» **WHAT TO DO**: Please restate, word for word, the lines below that begin at the one with "Diplomas (67, 341)" and end at the one with "Image (50, 1042)". Leave out all other lines.

Segment Start: SUPPLIED MATERIAL

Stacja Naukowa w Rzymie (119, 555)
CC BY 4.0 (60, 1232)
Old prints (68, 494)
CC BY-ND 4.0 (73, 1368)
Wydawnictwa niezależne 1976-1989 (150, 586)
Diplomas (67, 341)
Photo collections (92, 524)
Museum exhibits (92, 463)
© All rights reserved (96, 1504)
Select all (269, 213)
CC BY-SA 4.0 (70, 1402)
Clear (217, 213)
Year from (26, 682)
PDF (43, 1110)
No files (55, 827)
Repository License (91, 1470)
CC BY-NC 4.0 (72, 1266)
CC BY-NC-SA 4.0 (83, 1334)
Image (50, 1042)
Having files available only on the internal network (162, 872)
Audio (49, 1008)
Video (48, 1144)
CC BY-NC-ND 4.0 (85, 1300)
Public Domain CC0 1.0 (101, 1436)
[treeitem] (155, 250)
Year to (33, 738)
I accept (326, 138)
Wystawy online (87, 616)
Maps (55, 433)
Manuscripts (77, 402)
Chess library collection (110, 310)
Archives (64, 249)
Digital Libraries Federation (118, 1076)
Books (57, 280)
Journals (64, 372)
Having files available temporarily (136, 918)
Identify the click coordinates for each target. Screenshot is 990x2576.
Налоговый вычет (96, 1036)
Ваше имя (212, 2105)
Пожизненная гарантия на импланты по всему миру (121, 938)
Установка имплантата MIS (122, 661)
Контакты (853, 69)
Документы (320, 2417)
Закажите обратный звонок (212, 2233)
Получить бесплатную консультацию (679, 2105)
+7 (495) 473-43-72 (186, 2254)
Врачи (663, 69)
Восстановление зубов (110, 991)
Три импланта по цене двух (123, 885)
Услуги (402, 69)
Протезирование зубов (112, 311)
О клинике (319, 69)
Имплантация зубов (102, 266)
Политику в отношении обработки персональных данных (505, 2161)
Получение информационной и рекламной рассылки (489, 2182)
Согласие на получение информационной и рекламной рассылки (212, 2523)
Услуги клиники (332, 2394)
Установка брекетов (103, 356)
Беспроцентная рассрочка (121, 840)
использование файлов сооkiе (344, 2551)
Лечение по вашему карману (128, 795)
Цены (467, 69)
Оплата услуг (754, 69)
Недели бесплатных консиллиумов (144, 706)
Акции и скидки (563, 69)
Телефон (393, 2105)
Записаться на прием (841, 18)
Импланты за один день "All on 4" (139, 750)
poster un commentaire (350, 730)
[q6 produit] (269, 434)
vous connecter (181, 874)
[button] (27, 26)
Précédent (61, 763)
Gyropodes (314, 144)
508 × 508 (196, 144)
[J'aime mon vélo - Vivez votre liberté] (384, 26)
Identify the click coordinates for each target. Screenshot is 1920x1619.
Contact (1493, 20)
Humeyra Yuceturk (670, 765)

Segment End: SUPPLIED MATERIAL

» **TASK RESULT**:
Diplomas (67, 341)
Photo collections (92, 524)
Museum exhibits (92, 463)
© All rights reserved (96, 1504)
Select all (269, 213)
CC BY-SA 4.0 (70, 1402)
Clear (217, 213)
Year from (26, 682)
PDF (43, 1110)
No files (55, 827)
Repository License (91, 1470)
CC BY-NC 4.0 (72, 1266)
CC BY-NC-SA 4.0 (83, 1334)
Image (50, 1042)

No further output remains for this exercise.